Links

Account Membership

Definition

We've already explained that an account has an account holder.
When an account is opened for a physical person, it is often linked to just one person. But not necessarily. Take for example an account with guardianship ⇒ A grandma can give rights to her grandson to go buy her groceries. In this case, the account owner is grandma. Her grandson is just a user; he has an account membership.
An account membership represents the rights of a Swan user to use a given account. Every account is administered by a member that has legal representative status. The administrator can give multiple users rights to the account; each of these users would have an account membership.
The Swan user that initiated the onboarding of an account receives the first account membership and becomes legal representative.
When an account is opened for a legal person (such as a company or association), the legal representative will commonly delegate rights to the account to other members. Colleagues may receive an account membership if they often need to make payments autonomously, or a bookkeeper may receive an account membership in order to access the account statement.
A user can also access multiple accounts belonging to different account holders, like in the example below:

Rights Management

Users can have restricted access to an account.

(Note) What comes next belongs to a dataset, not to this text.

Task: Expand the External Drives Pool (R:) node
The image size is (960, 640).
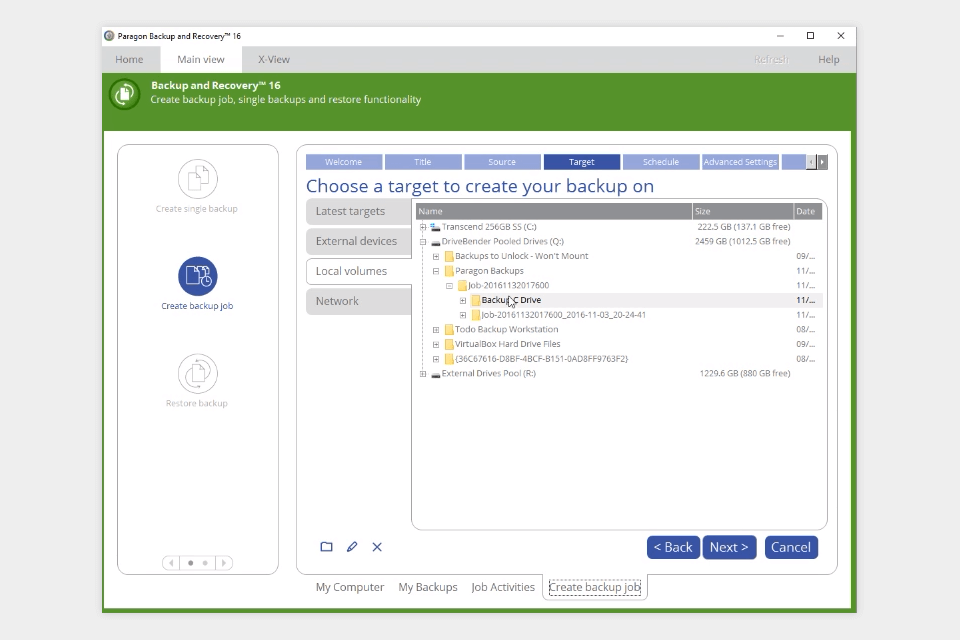Action: coord(424,373)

Here are the different customizable settings for each account membership:
  • canViewAccount: lets you see the account, its IBAN, its virtual IBANs, its beneficiaries, its mandates, and its transactions
  • canManageBeneficiaries: lets you add or delete a beneficiary
  • canInitiatePayments: lets you initiate a transfer to an already recorded beneficiary
  • canManageAccountMembership: lets you invite, modify or delete an account membership

Invitation process

Single invitation

Only a pre-authorized member with the canManageAccountMembershipright can invite new members to their account by using theaddAccountMembership mutation. This very sensitive operation can be confirmed by Strong Customer Authentication through the user's smartphone.
For each invitation, you must transmit the following information to Swan: the user's email, firstName, lastName, phoneNumber, birthDate (optional), and their rights.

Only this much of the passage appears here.